Sport :Third Grand Slam creates new feeling for Sharapova.


DOHA: Maria Sharapova takes a new feeling about her future into her first WTA Tour tournament since winning the Australian Open in spectacular fashion last month.

Sharapova’s third Grand Slam title brought predictions that the 20-year-old can take over as world number one again this year. It will certainly be a different Sharapova who contests the Qatar Open starting on Monday. After enduring an injury-blightted 2007 in which she suffered many disappointments, Sharapova appears at least to have contained her long-lasting fitness problems and to have regained confidence in her ability to win more big titles. “After having so many setbacks last year, visiting so many doctors, and MRI offices, winning this just felt so right,” Sharapova said with intense feeling about her Melbourne success. The coming week, in which the Doha tournament is elevated to tier one status on the WTA Tour for the first time, should provide a test of the long-term significance of Sharapova’s remarkable Australian Open form.

While winning her first title for five months, and her first Grand Slam for 16 months, she dropped a mere 32 games in seven matches and 14 sets, and served more imposingly than at any time in her career. The sense of Sharapova having reached a watershed increased when she followed it with a long-awaited and successful Fed Cup debut in Israel a fortnight ago. It confirmed the long-time Florida resident as “Russian in my heart,” as she has always claimed, and helped dispel some of the hurtful skeptical gossip about her real identity. “There were two things I wanted most after winning the Australian Open. One was a hug from my mum and the other was a burger,” Sharapova said with pleasantly wry humour. “Instead I got a ticket to Israel.” But she played well enough and was applauded into the locker room by her team-mates after winning her first match, the performance suggesting two other significant long-term improvements.

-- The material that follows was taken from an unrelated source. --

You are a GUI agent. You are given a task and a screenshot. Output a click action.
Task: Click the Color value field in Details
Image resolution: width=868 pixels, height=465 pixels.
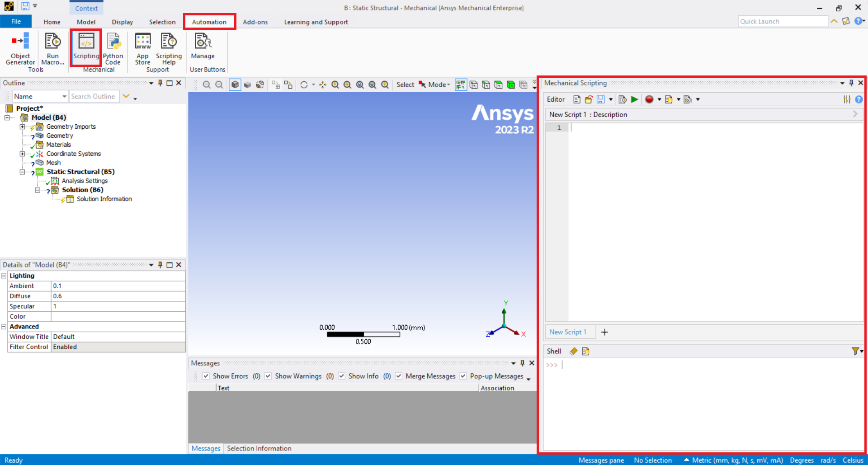pos(118,316)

One is to the long-lasting trouble with her shoulder and the other is to her immune system, a weakness in which afflicted her after every previous Grand Slam she played. This time she suffered no virus and less physical let-down. Nevertheless Sharapova remains only at number five in the world, and climbing higher may again require further success over the next few days against players like Ana Ivanovic, her Australian Open final opponent, and the other flying Serb, Jelena Jankovic, her semi-final opponent in Melbourne. Including these two, there should be 17 of the world’s top 20 in Doha, making it one of the best women’s tournaments ever held in the Middle East. This time though world number one Justine Henin will not be there to defend the title. The Belgian is competing in her home country this week at the Proximus Diamond Games in Antwerp. Then she competes again the week after next at the Dubai Open, another special tournament for her as she has never lost there.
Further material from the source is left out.